● SOURCE RECORDS:

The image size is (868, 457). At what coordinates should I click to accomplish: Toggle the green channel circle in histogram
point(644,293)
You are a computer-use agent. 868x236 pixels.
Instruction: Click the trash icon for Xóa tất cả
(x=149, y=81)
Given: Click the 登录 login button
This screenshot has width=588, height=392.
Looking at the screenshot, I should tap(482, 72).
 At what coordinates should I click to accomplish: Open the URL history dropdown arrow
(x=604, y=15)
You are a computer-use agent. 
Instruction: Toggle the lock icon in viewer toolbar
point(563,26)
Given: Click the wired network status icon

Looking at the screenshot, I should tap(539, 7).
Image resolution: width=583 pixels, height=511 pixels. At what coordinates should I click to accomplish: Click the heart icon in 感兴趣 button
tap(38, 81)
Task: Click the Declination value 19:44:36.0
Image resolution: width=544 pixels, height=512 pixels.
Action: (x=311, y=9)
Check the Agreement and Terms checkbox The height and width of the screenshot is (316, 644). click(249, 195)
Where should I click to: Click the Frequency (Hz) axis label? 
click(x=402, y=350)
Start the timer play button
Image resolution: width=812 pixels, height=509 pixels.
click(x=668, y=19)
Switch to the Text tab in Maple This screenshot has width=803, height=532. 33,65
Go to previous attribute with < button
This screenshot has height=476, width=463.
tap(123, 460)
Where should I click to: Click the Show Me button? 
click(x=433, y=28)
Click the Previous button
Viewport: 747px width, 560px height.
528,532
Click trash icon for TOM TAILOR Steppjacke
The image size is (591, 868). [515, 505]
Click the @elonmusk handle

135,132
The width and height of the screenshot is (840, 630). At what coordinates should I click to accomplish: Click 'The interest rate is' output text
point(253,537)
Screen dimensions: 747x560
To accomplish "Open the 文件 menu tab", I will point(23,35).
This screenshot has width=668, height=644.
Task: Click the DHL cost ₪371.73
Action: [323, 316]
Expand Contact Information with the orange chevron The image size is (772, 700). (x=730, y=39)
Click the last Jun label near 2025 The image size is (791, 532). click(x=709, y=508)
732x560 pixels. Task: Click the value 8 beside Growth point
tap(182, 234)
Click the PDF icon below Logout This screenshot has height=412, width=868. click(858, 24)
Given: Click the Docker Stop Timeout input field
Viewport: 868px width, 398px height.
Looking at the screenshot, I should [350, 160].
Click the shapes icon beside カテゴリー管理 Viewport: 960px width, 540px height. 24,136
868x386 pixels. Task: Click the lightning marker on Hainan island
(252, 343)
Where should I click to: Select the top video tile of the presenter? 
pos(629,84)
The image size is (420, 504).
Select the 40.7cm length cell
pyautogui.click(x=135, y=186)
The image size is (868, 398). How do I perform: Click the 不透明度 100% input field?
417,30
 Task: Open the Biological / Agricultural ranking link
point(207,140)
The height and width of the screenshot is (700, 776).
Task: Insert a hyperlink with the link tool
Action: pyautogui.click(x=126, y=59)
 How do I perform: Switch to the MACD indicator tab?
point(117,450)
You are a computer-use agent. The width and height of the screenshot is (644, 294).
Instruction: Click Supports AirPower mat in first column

● YOUR INSTRUCTIONS: The line containing "Task: Open the" marks the start. Reproduce it and all lines after it through the end of the listing, exactly and alone.

● COMPLETED EXERCISE:
 Task: Open the Biological / Agricultural ranking link
point(207,140)
The height and width of the screenshot is (700, 776).
Task: Insert a hyperlink with the link tool
Action: pyautogui.click(x=126, y=59)
 How do I perform: Switch to the MACD indicator tab?
point(117,450)
You are a computer-use agent. The width and height of the screenshot is (644, 294).
Instruction: Click Supports AirPower mat in first column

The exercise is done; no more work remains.